Their only accountability is to the stock price. The insanity will continue.

20 minutes ago | parent | prev [-]
[deleted]
qoez 32 minutes ago | parent | prev | next [-]

I feel like most successful businesses have such a moat of required capital to compete with them that even tho in theory poor decisions like this is supposed to give opportunities for entreprenuers to hit when the big dogs make a wrong move, it doesn't end up happening.

sdeframond 19 minutes ago | parent | prev | next [-]

Groups resist to change - the bigger the group, the most resistance there is.

As a leader, pushing for rapid change cannot really be nuanced lest the push dissipates into the organization's entropy.

onlyrealcuzzo 35 minutes ago | parent | prev [-]

The actual cost is going to drop 99% in ~4 years.

How much that makes it into enterprise pricing is TBD, since none of the hyper scalers are making money yet of selling AI inference.

## Data section:
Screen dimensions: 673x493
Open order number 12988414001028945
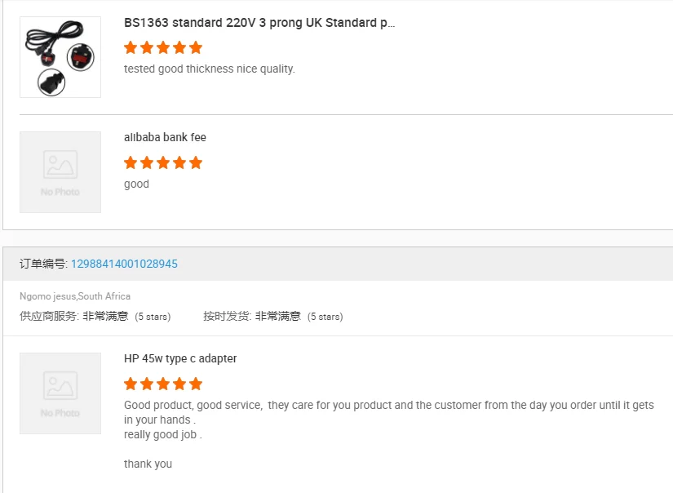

## Prompt 1:
Do these statements agree with the comment thread? Answer yes or no for each, quoting the deciding words.
(a) One comment says that the bigger a group is, the more it resists change.
(b) One comment says the hyperscalers are already making money selling AI inference.
(c) One comment predicts that the actual cost will drop 99% in about four years.
## Prompt 2:
According to the comment thread, why don't entrepreneurs end up taking advantage when big companies make poor decisions?
## Prompt 3:
Output, unchanged, the part of the comment thread between "Groups resist to" and "in ~4 years.", inclusive.

## Exercise output 1:
(a) Yes: "the bigger the group, the most resistance there is."
(b) No: "none of the hyper scalers are making money yet of selling AI inference."
(c) Yes: "The actual cost is going to drop 99% in ~4 years."

## Exercise output 2:
Most successful businesses have such a large moat of capital needed to compete with them that the opening created by a wrong move doesn't get used. In theory those poor decisions should give entrepreneurs a chance, but in practice it doesn't end up happening.

## Exercise output 3:
Groups resist to change - the bigger the group, the most resistance there is.

As a leader, pushing for rapid change cannot really be nuanced lest the push dissipates into the organization's entropy.

onlyrealcuzzo 35 minutes ago | parent | prev [-]

The actual cost is going to drop 99% in ~4 years.